Capítulo 3
El sanador de la manada llegó en minutos; bastó una mirada para entender que estaba al borde.

—¡Rápido, acuéstela! —ordenó.

Mi asistente, descompuesta del miedo, obedeció como pudo y, con ayuda del sanador, me deslizó hacia un espacio menos sucio.

Él abrió su maletín y su gesto se endureció: los frascos portátiles no bastaban para detener aquella hemorragia.

—Las dosis que traigo no alcanzan —dijo, grave—. Necesitamos el coagulante de la clínica central ahora. Pero hay que pagar cien dólares por adelantado.

Mi asistente vació los bolsillos: no llegaba ni a cinco.

—¿Podemos fiarlo? En cuanto vuelva el Alfa, le paga —suplicó.

El sanador dudó. La clínica jamás daba crédito. Me miró: el charco bajo mí crecía; mis pupilas ya vagaban. Apretó la mandíbula y sacó el celular.

La llamada tardó y, cuando por fin conectó, no contestó Gael sino Lía Rosales.

—El Alfa está en reunión. Si no es urgente, llamen luego.

—Soy el sanador de la manada —explicó rápido—. La Luna está sangrando de forma crítica. Necesito autorizar un envío de coagulante a crédito…

—¿Crédito? —la voz de Lía subió, aguda y cortante—. Ni un centavo fiado. Son las reglas.

Seguro finge otra vez para sacar dinero. Deben dejarla reflexionar, y nadie la toca.

—No es teatro. Si no intervenimos ya…

—Ah, claro… ¿Cuánto le pagó para que diga eso? —lo interrumpió, impaciente—. Está claro que tiene plata escondida. No molesten al Alfa por tonterías.

Cortó.

El sanador quedó lívido, sosteniendo el teléfono como si quemara. Tragó su rabia, sacó la cartera y adelantó los cien dólares.

—Listo. Ya hice el pedido. Que lo preparen de inmediato —informó a la clínica—.

—Vamos —le dijo a mi asistente—. Su vida corre peligro: si no la atendemos ya, no solo perderá al bebé… también puede morir.

Tras una maniobra de urgencia, para no perder tiempo me cargaron entre los dos hacia el pasillo.

Llegamos a la clínica… y era un cascarón: ni medicamentos ni aparatos.

—¿Dónde están los equipos? ¡Acabo de pedir el coagulante! —estalló el sanador.

Una enfermera, abrumada, se acercó.

—Perdón, doctor… Lía dijo que le dolía el pecho, y el Alfa ordenó trasladar todo a su habitación. Incluso su pedido.

El sanador tembló de pura impotencia.

En ese momento pasó el Beta de Gael. Al verme bañada en sangre, se quedó helado.

—¿Luna? ¿Qué…? —se inclinó para evaluar mis heridas y, sin perder un segundo, llamó a Gael—. Alfa, estoy en la clínica. La Luna se está yendo.

—Debes estar viendo mal —respondió Gael, visiblemente molesto—. Si ya salió del encierro, su primera parada sería el salón. Y si no, el spa. Estás confundido. Estoy ocupado. No me vuelvas a llamar por esto.

La línea murió.

El Beta bajó la mano, con la culpa pesándole en los ojos. El sanador soltó un suspiro roto.

Mi asistente se tapó la boca y empezó a llorar bajito.

La espalda ardía como fuego; en el vientre, el dolor venía en oleadas. Escuché sus voces lejos, lejos, mientras las dos vidas se me escapaban por los dedos.
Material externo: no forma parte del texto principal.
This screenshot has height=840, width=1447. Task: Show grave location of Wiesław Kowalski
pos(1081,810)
Una lágrima tibia me resbaló por la sien.

Cerré los ojos.

***

Gael terminó de pagar la cuenta del tratamiento de Lía y volvió a su cuarto.

Ella, recostada entre almohadas, le sonrió con voz melosa:

—Alfa, se me antojaron galletas de mantequilla. ¿Me compras unas?
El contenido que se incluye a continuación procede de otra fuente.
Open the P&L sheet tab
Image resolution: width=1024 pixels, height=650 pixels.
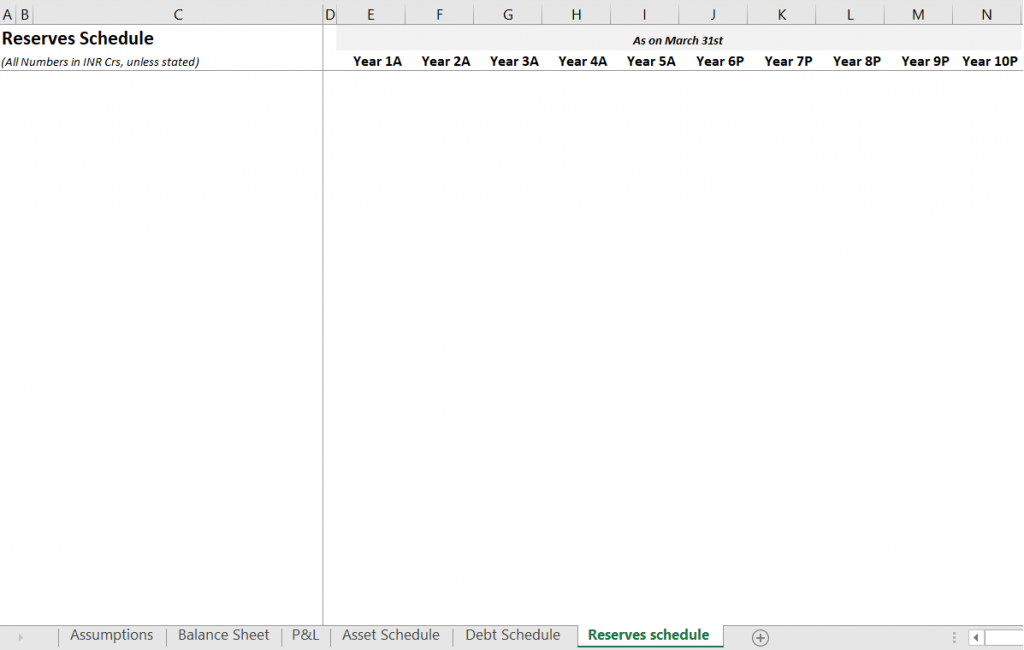coord(305,635)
“¿Galletas?” La palabra tocó una fibra vieja.

Recordó a Sofía en la cocina, con un delantal y harina en las mejillas, sacando una bandeja dorada del horno.

Ella le acercaba una galleta a la boca, y esos ojos… brillaban.

"¿Hace cuánto que no pruebo una?"

Un fastidio sin nombre le recorrió el pecho. Salió del cuarto de Lía.

Apenas cerró la puerta, escuchó un llanto imposible de contener en la habitación de al lado.

Reconoció la voz: la asistente de Sofía.

El corazón le dio un salto. Empujó la puerta.

Lo recibió un grito que partía en dos.

La asistente estaba desplomada sobre el cuerpo frío de Sofía, llorando hasta casi desvanecerse.

—Luna… ¿cómo pudo irse así? ¡Se fueron dos vidas… dos vidas!